Malouf, David "Fly Away Peter"

Malouf, David "Fly Away Peter" - 1979

I belong to those people who think that the internet is fantastic. Granted, there are some downfalls, people try to make others feel bad just because they can and they know they won't get caught.

But I see the advantage. I have met many, many lovely people on the internet. First, in some chatrooms (remember chatrooms? Those were the days!), then on Facebook and other social networks, and at last here in the blog community. So many great people from all over the world.

One of those lovely people is Brona from Australia who published a list of Australian novellas a while ago. I asked her which one she said she'd recommend and she said "The Ladies of Missalonghi" by Colleen McCullough.

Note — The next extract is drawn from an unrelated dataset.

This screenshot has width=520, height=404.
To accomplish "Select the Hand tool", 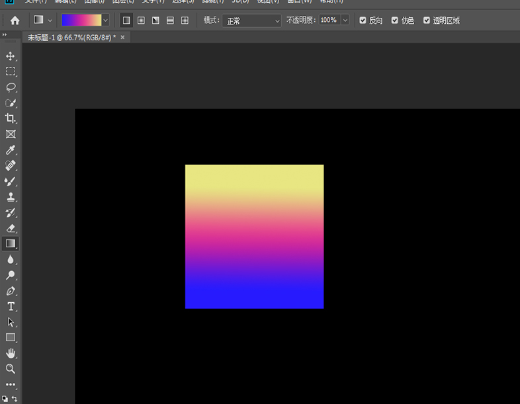I will [x=11, y=353].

I ordered it but am still waiting for the copy to arrive. In the meantime, I asked another great Australian friend which one she would prefer and she recommended this one. And since that copy arrived faster, I started with this one.

I don't think David Malouf is much known in the Northern hemisphere. And what a loss. He seems to be a great author. This novella could have been a thousand pages long, I still would have loved it. Well, if you know my taste, I probably would have loved it even more. LOL. Although, that is hardly possible.

This is a great story about World War I. But not just that. We first meet Jim Sadler in Queensland where he is observing birds. The whole story is lined with birds but Jim soon gets to see parts of the world he probably would have liked not to visit. He is one of those soldiers that fight in Flanders fields. The difference between his two lives could not have been greater.

The author was born 1934, after the war ended and too early before the next war to have participated in it. But he must be a great listener because with this story he tells us how it was to lie in the trenches, to see comrades killed, you get such a good view about the war. A view you might rather not have. But it certainly helps to understand what war could mean.

This is a novella written for young adults/children. I agree with my friend there, who recommended this. It's required reading in Australia and she said she doubts that many kids are mature enough for it. I think it might be too much for some younger readers to cope with, as well. However, those that love reading and are interested in history, they might appreciate it. I would recommend it for anyone over 16.

While researching, I found this quote by the author.
"I knew that the world around you is only uninteresting if you can't see what is really going on. The place you come from is always the most exotic place you'll ever encounter because it is the only place where you recognise how many secrets and mysteries there are in people's lives".
I don't know about this. I always am more interested in other places and find the one I come from boring because I know all about it (or at least think I do).

From the back cover:

"For three very different people brought together by their love for birds, life on the Queensland coast in 1914 is the timeless and idyllic world of sandpipers, ibises and kingfishers. In another hemisphere civilization rushes headlong into a brutal conflict. Life there is lived from moment to moment.

Inevitably, the two young men - sanctuary owner and employee - are drawn to the war, and into the mud and horror of the trenches of Armentieres. Alone on the beach, their friend Imogen, the middle-aged wildlife photographer, must acknowledge for all three of them that the past cannot be held.


  1. Thank you for such lovely comments Marianne and I'm chuffed that you will soon have two Australian novellas under your belt.
    I'm a huge fan of David Malouf, but sadly have not read all his books yet. War is one of his topics that he likes to explore in story.

    1. I've read some before (23 according to my list though there are also some that just take place in Australia and are written by another author).

      I have read lots of books about war before and always like another perspective, so this is a definitive plus.

      I'm looking forward to your reviews of the books on the list. Well, not just those, always a pleasure to read your blog.

      Have a good day.

  2. Well, I have heard of this author, though I have not yet read him.